Sans constituer une révolution, le changement pourrait donner à d’autres départements, comme celui de la sécurité nationale, de la sécurité publique et aux autorités chargées de la construction et de l’éducation un nouveau droit de regard sur la gestion des affaires religieuses, a fait remarquer un observateur chinois sous condition d’anonymat à la source Asianews.it.
Pour Eric Lai, commentateur catholique de Hong Kong, les choses vont même plus loin. Selon lui, le parti communiste chinois cherche désormais à utiliser activement la religion comme outil de maintien de la stabilité. Cela n’a rien de nouveau, souligne-t-il : « Un exemple ? L’Eglise russe orthodoxe contribue activement à la sauvegarde du régime de Poutine. A l’avenir, si le Vatican et la Chine signent un accord officiel, l’Eglise catholique de Chine prendra-t-elle le chemin du maintien de la stabilité comme le fait l’Eglise russe orthodoxe, ou aura-t-elle une véritable autonomie religieuse afin de prêcher dans ce pays ? Dans la situation actuelle, il ne fait aucun doute que la première solution soit la plus probable. »
Le parti communiste chinois met la main sur les religions
Le professeur protestant cité plus haut, Ying Fuk-Stang, estime que le fait de confier la religion, théoriquement protégée par les droits fondamentaux des citoyens affirmés par la constitution, au pouvoir direct du Parti, constitue une « ingérence directe par rapport aux droits fondamentaux des citoyens » : « Cette forme de régression est très certainement négative par rapport au développement de la liberté religieuse en Chine. » Et d’ajouter : « Je ne peux que me demander si le Vatican se rend compte de cela ou s’il croit encore à la pensée magique selon laquelle la liberté de religion en Chine avance vers la lumière et que la liberté religieuse des citoyens chinois sera pleinement protégée. Ou bien, le Saint-Siège a-t-il choisi une autre interprétation pour justifier le leadership du Parti par rapport aux religions, croyant que cela pourrait créer un espace de liberté plus important pour les religions en Chine grâce à ses propres efforts ? »

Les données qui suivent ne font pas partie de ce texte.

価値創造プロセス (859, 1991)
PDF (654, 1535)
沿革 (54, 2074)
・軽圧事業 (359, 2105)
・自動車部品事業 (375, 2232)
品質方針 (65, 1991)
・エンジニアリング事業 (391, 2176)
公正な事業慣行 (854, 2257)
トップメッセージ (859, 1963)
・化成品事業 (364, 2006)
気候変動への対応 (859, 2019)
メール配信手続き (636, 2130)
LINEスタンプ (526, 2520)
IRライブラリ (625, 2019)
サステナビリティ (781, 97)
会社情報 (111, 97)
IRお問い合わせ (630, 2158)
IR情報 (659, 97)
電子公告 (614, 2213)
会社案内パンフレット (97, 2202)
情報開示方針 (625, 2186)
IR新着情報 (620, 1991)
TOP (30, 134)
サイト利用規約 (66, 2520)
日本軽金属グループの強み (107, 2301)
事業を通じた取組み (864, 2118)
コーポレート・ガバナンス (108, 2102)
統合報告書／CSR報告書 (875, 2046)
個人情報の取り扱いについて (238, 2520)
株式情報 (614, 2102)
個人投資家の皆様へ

Du côté du Bureau des affaires religieuses, on dit les choses de manière assez nette. Son directeur, Wang Zuoan, affirme sur le site du Bureau que la décision « démontre pleinement le caractère central et la haute priorité que reconnaît le Parti au travail religieux, et permettra de mieux renforcer et améliorer le leadership du Parti sur le travail religieux », lui donnant notamment la capacité de mieux planifier le travail religieux. Quand un parti communiste affirme vouloir prendre le contrôle d’une réalité, il ne faut pas le prendre à la légère…
L’Eglise catholique parée pour servir de soutien au pouvoir communiste en Chine
Et bien sûr, l’une des principales responsabilités qui lui incombent désormais sera de développer un « front patriotique uni » avec des communautés religieuses.
La nouvelle tombe au moment précis où l’on apprend la promotion de l’ancien secrétaire du Parti dans la province de Zhejiang, où la campagne d’élimination des croix des lieux publics a fait détruire quelque 1.500 croix sur des édifices religieux, principalement protestants, entre fin 2013 et avril 2016, date à laquelle le rythme des destructions s’est ralenti. On pensait que Xia Baolong n’attendait plus que la retraite : le voici au contraire élu vice-président et secrétaire général de la 13e conférence consultative politique du peuple, ce qui le place au sommet d’un important organisme de conseil à Pékin. Tout un symbole.